Exercise tasks
(a) Please return the flashcards on market entry and expansion word for word, from "Chapter 9: Market" to "they have to)".
(b) Carry the flashcards on market entry and expansion forward from their last line.

Chapter 9: Market Entry and Expansion Flashcards
A model of international entry and expansion
Slide 2
The major motivations for firms to go international have been differentiated into…
- Proactive motivations
- Reactive motivations
Proactive motivations
Stimuli to attempt strategic change (i.e., firms go international because they want to)
Reactive motivations
Influence firms that respond to environmental shifts by changing their activities over time (i.e., firms go international because they have to)
Proactive stimuli
- Profit Advantage
- Unique products
- Technological advantage
- Exclusive information
- Economies of scale
- Market size
Reactive stimuli
- Competitive pressures
- Overproductoin
- Declining domestic sales
- Excess capacity
- Saturated domestic markets
- Proximity to customers and ports
Change agents in the internationalization process: Internal
- Enlightened management
- New management
- Significant internal event
Change agents in the internationalization process: External
- Demand
- Competition
- Domestic distributors
- service firms
- business associations
- Governmental activities
- Export intermediaries: Export management companies, trading companies
Export: Corporate export stages
- Awareness
- Interests
- Trial
- Evaluation
- Adaptation
Awareness
Awareness of international market opportunities
Interests
Interests in international activities.

Entries provided
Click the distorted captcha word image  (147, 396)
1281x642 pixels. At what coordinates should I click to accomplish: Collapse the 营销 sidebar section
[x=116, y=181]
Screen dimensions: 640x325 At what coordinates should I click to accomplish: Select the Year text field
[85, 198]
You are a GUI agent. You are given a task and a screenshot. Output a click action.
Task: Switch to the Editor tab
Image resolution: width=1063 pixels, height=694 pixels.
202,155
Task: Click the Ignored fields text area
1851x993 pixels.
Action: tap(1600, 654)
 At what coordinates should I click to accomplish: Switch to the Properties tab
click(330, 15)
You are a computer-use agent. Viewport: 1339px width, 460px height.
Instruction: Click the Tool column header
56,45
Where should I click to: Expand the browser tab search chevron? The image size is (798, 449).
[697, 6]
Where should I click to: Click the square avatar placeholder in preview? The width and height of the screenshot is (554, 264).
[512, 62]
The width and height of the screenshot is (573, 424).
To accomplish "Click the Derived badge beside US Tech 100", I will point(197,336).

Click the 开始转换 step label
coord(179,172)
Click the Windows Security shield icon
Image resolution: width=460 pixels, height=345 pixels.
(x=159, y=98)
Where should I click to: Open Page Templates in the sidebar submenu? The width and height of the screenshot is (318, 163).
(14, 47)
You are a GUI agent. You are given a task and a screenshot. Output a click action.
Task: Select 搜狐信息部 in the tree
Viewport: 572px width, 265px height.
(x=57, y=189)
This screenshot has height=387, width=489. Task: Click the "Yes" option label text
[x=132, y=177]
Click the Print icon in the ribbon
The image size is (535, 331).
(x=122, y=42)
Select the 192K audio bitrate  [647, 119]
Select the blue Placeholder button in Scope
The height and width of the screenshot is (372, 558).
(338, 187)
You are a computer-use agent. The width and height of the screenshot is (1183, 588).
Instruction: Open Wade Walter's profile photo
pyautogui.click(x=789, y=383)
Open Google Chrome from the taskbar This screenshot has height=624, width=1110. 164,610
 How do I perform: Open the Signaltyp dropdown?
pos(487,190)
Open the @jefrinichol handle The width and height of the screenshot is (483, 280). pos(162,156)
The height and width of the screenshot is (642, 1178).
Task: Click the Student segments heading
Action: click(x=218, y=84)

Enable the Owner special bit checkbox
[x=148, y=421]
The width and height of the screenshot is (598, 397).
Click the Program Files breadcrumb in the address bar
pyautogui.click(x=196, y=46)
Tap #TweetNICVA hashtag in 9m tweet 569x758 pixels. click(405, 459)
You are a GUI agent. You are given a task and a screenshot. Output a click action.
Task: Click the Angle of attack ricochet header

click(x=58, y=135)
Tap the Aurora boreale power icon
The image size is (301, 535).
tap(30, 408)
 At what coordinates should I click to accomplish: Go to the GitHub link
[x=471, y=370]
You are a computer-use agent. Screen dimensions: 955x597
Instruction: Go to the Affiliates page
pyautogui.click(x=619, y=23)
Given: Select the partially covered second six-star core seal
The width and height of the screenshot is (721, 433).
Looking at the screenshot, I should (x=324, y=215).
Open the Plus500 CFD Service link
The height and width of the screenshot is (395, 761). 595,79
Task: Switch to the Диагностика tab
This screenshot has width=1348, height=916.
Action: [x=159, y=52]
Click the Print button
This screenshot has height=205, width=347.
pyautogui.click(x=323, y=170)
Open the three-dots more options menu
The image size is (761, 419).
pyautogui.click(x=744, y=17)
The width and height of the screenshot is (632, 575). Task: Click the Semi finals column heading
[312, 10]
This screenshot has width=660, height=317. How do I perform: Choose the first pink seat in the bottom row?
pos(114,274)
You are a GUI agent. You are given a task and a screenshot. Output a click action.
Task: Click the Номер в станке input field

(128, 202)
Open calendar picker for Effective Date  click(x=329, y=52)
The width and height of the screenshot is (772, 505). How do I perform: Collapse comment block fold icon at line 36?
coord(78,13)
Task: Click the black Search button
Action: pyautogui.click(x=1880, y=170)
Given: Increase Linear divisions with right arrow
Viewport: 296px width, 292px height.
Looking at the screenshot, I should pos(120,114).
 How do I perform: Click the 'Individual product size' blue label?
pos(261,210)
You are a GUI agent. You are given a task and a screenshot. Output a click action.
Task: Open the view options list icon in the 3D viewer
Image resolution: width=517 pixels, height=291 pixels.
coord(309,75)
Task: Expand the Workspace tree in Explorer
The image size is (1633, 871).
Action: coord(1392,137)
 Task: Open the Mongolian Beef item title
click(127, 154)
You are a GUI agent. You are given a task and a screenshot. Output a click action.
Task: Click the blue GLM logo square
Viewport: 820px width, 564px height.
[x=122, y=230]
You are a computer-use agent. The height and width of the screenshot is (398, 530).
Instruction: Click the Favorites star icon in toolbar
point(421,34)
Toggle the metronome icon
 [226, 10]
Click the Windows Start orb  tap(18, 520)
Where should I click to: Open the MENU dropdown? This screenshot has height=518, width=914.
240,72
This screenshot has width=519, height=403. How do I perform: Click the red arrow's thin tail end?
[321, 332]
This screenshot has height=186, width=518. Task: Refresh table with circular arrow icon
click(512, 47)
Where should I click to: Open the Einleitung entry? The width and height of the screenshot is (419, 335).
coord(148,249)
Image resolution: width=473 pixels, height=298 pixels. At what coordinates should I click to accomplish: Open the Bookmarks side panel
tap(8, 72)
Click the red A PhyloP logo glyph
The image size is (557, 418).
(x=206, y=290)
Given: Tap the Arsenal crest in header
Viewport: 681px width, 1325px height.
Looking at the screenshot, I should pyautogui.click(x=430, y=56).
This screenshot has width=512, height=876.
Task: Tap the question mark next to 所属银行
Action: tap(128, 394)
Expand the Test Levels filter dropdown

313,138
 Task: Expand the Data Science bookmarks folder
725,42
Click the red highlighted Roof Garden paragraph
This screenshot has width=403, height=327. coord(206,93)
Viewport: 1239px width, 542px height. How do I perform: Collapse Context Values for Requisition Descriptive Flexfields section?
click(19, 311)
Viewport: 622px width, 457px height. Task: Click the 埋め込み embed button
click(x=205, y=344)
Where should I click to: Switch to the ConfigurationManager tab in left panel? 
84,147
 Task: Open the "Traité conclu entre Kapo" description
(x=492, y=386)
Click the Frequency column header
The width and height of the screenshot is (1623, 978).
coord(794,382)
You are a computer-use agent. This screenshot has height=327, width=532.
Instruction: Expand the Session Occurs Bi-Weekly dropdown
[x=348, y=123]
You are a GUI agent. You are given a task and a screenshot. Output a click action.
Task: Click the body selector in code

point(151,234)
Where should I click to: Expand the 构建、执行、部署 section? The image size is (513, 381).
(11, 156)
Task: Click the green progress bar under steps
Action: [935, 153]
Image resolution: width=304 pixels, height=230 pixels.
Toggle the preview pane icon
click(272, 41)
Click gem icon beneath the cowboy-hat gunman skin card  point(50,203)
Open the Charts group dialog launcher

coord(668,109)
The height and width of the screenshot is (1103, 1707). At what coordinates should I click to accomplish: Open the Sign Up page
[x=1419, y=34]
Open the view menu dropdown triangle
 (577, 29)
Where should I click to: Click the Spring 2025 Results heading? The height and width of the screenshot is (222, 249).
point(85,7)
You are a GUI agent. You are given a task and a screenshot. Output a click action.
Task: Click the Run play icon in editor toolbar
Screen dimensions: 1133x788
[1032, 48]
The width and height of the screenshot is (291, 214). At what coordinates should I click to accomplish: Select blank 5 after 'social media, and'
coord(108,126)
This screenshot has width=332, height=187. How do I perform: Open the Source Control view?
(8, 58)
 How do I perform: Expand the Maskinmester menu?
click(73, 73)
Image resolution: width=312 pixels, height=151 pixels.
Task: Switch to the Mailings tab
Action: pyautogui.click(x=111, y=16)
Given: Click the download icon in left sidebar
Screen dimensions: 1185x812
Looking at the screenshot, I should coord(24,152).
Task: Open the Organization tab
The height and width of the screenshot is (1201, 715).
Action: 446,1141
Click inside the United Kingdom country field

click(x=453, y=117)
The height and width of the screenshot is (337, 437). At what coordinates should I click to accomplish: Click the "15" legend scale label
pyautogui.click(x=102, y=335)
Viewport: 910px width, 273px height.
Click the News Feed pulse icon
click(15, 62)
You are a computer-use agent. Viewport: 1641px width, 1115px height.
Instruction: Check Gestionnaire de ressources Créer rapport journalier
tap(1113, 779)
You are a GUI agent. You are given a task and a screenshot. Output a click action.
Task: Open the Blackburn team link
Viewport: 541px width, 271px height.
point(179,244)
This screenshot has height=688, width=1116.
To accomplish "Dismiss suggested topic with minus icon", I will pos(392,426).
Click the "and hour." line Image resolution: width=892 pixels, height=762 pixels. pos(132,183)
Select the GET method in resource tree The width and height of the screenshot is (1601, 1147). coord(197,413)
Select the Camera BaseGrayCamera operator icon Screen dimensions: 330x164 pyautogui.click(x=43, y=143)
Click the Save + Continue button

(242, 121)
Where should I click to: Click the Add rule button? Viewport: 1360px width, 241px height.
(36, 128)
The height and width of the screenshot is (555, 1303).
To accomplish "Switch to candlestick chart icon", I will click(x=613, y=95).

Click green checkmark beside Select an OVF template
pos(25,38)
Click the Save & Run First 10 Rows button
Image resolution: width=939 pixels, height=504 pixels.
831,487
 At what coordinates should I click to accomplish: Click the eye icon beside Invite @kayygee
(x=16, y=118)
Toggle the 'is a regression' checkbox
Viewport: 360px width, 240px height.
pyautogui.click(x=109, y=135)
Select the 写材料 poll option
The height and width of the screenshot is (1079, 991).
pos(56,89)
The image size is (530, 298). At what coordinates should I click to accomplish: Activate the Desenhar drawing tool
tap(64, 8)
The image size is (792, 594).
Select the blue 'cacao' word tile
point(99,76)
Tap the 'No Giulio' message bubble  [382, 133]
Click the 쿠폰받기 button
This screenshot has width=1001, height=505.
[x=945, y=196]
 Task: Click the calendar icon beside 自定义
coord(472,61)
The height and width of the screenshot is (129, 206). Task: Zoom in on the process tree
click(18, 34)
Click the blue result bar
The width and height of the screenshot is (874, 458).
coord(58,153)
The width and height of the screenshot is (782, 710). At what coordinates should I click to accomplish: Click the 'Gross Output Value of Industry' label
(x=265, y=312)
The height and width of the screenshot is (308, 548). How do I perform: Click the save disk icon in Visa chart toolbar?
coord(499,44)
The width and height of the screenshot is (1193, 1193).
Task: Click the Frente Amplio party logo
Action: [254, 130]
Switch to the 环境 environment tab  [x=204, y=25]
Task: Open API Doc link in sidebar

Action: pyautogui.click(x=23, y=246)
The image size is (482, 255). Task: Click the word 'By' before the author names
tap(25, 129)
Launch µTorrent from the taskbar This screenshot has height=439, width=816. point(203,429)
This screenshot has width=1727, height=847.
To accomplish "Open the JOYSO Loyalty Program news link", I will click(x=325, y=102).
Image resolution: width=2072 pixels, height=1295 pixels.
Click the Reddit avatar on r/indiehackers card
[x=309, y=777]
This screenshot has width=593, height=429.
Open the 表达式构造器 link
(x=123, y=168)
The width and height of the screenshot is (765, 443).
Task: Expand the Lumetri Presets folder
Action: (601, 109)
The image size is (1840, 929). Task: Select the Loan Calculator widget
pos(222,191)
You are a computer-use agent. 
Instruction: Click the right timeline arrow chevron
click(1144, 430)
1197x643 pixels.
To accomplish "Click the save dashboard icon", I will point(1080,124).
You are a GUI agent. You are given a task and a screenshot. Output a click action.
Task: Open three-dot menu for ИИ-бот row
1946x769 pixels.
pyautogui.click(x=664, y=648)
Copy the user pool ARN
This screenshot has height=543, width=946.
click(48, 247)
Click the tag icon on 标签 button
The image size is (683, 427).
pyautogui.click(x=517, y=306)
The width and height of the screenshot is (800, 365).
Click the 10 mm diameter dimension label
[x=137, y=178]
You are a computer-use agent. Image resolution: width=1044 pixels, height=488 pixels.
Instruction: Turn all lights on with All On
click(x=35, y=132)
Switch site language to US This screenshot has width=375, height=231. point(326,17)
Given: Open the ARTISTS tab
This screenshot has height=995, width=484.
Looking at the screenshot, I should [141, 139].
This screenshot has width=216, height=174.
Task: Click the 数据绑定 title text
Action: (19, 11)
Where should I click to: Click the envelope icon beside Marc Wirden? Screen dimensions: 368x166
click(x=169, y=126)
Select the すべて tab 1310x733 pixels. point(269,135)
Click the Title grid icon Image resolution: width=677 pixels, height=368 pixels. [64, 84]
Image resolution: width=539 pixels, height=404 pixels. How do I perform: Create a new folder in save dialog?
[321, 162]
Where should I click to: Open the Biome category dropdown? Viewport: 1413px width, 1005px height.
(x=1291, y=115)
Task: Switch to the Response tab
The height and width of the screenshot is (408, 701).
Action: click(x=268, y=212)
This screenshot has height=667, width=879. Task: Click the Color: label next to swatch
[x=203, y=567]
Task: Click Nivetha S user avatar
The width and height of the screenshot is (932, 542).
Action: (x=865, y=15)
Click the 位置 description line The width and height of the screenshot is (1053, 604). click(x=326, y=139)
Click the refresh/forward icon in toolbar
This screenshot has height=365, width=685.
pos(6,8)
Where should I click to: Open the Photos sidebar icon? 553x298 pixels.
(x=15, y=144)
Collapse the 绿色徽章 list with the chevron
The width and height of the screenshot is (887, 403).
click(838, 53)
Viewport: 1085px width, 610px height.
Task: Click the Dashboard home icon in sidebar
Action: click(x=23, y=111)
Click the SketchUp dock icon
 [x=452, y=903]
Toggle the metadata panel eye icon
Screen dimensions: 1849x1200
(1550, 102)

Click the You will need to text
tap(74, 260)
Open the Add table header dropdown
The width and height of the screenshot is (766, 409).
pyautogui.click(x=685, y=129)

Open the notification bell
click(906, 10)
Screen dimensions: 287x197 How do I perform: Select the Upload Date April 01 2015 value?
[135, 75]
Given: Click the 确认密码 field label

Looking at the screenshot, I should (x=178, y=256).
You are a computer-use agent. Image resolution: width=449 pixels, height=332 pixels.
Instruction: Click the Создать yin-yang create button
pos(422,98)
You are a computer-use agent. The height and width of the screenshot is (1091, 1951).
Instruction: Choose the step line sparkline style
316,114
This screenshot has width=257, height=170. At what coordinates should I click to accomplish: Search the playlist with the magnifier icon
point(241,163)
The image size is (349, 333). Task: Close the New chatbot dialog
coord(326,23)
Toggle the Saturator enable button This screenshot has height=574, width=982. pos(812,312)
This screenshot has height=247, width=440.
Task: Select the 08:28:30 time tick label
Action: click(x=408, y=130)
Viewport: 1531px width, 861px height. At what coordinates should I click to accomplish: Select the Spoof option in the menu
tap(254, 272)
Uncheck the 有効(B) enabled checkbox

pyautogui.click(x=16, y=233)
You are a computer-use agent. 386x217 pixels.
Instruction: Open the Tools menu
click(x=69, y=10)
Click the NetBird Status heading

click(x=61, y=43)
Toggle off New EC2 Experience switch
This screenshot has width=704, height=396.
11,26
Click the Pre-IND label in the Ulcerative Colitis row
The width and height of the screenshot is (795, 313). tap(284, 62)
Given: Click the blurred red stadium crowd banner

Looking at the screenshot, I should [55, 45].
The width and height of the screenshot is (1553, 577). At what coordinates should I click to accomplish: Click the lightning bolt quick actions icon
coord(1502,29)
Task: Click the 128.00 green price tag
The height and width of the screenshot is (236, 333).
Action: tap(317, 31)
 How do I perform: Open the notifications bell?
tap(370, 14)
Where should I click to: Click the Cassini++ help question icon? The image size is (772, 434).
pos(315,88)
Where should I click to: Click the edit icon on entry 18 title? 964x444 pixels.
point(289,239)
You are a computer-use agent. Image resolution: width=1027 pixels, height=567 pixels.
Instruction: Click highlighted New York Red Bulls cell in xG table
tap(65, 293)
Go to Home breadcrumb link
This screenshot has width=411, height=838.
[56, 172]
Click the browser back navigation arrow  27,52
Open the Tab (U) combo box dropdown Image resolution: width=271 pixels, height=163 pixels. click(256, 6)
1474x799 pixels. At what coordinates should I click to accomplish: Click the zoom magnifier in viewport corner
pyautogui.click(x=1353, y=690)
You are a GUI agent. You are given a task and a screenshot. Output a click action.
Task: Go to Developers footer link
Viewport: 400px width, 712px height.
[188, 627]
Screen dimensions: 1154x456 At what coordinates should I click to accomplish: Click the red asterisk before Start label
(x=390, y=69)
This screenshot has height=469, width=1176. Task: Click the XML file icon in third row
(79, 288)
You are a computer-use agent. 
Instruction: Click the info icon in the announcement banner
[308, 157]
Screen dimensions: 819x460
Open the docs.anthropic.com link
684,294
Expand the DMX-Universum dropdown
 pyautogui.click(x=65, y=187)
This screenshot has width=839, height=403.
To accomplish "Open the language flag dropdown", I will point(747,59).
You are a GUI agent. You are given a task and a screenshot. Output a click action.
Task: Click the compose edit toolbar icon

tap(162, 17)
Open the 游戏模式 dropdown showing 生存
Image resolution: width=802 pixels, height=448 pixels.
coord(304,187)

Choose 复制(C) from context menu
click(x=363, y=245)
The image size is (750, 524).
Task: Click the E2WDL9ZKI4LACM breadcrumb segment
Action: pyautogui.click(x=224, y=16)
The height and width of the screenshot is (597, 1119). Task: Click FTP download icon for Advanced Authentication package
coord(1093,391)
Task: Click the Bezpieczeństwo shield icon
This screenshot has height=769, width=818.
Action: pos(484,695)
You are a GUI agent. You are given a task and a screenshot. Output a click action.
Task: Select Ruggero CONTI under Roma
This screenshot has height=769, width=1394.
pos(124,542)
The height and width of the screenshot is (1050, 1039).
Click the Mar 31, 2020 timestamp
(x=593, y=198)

Answers given
(a)
Chapter 9: Market Entry and Expansion Flashcards
A model of international entry and expansion
Slide 2
The major motivations for firms to go international have been differentiated into…
- Proactive motivations
- Reactive motivations
Proactive motivations
Stimuli to attempt strategic change (i.e., firms go international because they want to)
Reactive motivations
Influence firms that respond to environmental shifts by changing their activities over time (i.e., firms go international because they have to)

(b)
Eventually, firms will answer inquiries, participate in export counseling sessions, attend international trade fairs and seminars, and even begin to fill unsolicited export orders.
Trial
Trial or exploratory stage. The firm begins to export, usually to psychologically close countries.
Evaluation
Management conducts an evaluation of its export efforts.
After two years of the initial export, management is likely to conduct an evaluation.
Adaptation
Success can also lead to the process of export adaptation.
The firm is now an experienced exporter and adjusts its activities to changing exchange rates, tariffs, etc.
Modes of export for firms’ products
- Direct export
- Through export intermediaries (e.g., export management company and trading company)
- Selling goods to a domestic firm who in turn sells abroad
What is EMC?
Export management Companies
What are export management companies (EMC)?
Domestic firms that perform international marketing services as commission representatives or distributors for other firms.
Two primary forms of operation of EMCs (Export management companies)
- Take title to goods and operate internationally on their own account
- Perform services as agents
What are the most famous trading companies?
The sogoshosha of Japan
What does the sogoshosha do?
- Importing
- Exporting
- Countertrading
- Investing
- Manufacturing
What are the reasons for the success of the Japanese sogoshosha?
- The firms are organized to gather, evaluate, and translate market information into business opportunities. They have developed a strategic information advantage.
- Their vast transaction volume provides them with cost advantages. For example, they can negotiate preferential transportation rates.
- They serve large markets around the world and have transaction advantages.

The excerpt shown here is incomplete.